Returning to step 504, if the result of this determination is negative, the policy manager 106, at step 516, determines if the user wants to create a policy rule component in a repository such as the Event repository 112, Condition repository 114, and/or the Action repository 116. If the result of this determination is negative, the control flow returns to step 504. If the result of this determination is positive, the policy manager 106, at step 518, determines if the user has the necessary permissions. If the user has already logged in, the policy manager 106 verifies the credentials of the user. If the result of this determination is negative, the user at step 520 is prompted to log in with the necessary credentials and the control returns to step 518. If the result of this determination is positive, the policy manager 106, at step 522 determines the permissions associated with the user. In the example of FIG. 5, the user is determined to have read-write permissions for policy rules 110. The user, at step 524, then creates the policy rule component in a repository. This can be performed by, for example, interacting with a wizard, selecting from a menu, right-clicking on a context menu, command line entry, and the like, or more directly in another embodiment by, for example, the user setting the required fields directly in a form. The control flow exits at step 526.
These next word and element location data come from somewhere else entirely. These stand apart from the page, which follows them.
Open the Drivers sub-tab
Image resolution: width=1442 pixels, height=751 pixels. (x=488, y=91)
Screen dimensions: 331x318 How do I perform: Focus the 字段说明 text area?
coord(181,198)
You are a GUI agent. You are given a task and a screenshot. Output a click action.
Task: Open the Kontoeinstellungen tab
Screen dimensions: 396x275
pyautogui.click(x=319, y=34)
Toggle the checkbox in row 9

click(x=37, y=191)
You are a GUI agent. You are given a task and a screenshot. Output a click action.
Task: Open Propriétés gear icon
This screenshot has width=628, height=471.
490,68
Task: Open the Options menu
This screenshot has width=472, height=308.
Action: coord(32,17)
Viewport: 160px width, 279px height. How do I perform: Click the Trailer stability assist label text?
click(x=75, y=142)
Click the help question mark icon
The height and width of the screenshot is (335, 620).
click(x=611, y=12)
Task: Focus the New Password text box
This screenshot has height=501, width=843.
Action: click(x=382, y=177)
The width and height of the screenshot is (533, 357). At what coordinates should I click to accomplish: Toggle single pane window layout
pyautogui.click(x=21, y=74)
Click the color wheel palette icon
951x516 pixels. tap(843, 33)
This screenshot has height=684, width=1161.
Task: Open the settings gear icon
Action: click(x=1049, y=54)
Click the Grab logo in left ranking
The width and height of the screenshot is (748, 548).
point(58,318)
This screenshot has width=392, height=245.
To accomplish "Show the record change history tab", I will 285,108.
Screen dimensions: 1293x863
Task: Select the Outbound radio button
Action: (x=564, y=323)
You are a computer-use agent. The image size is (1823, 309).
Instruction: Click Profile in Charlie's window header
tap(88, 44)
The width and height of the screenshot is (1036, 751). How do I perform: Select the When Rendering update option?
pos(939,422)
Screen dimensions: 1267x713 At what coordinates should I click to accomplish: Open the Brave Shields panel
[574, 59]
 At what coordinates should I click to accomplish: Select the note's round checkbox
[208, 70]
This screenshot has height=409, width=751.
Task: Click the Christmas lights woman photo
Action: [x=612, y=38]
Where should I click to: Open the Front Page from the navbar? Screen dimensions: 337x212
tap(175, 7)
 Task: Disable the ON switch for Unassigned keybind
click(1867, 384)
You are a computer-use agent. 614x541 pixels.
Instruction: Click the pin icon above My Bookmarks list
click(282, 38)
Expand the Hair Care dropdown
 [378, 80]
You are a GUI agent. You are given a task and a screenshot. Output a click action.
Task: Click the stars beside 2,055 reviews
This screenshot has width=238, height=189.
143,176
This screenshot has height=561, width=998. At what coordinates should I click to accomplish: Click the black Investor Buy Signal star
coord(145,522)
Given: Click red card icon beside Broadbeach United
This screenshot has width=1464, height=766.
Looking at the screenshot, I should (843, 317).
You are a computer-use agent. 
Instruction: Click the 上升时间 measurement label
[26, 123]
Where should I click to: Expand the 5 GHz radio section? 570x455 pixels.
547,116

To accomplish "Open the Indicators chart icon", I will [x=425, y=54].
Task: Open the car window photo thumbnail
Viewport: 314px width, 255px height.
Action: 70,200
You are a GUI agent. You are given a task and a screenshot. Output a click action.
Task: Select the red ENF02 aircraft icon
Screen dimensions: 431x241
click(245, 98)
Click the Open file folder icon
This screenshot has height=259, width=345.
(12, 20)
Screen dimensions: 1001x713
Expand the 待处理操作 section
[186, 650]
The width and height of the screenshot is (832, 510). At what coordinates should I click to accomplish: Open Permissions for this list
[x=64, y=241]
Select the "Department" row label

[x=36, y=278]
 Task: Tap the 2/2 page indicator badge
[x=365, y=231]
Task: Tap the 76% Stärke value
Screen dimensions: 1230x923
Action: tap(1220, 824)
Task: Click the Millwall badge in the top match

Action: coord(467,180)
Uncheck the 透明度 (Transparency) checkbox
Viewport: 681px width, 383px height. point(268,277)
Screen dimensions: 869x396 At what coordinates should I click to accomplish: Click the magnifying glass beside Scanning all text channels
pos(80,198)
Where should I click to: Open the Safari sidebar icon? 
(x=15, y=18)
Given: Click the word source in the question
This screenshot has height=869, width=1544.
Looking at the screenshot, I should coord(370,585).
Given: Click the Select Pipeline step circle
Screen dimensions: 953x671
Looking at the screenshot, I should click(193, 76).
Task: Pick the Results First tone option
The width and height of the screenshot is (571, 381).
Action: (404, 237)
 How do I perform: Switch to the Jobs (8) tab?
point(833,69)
FIG. 6 is an operational flow diagram illustrating one example of creating a policy rule. The operational flow diagram of FIG. 6 begins at step 602 and flows directly to step 604. The user, at step 604, logs in with his/her credentials. The policy manager 106, at step 606, determines if the user has the necessary permissions. If the result of this determination is negative, the policy manager 106, at step 608, prompts the user to log in with the necessary credentials. The control flow returns to step 604. If the result of this determination is positive, the policy manager 106, at step 610, determines the permissions of the user. In the example of FIG. 6, the policy manager 106 determines that the user has read permissions for policy rule components and read-write permission for policy rules.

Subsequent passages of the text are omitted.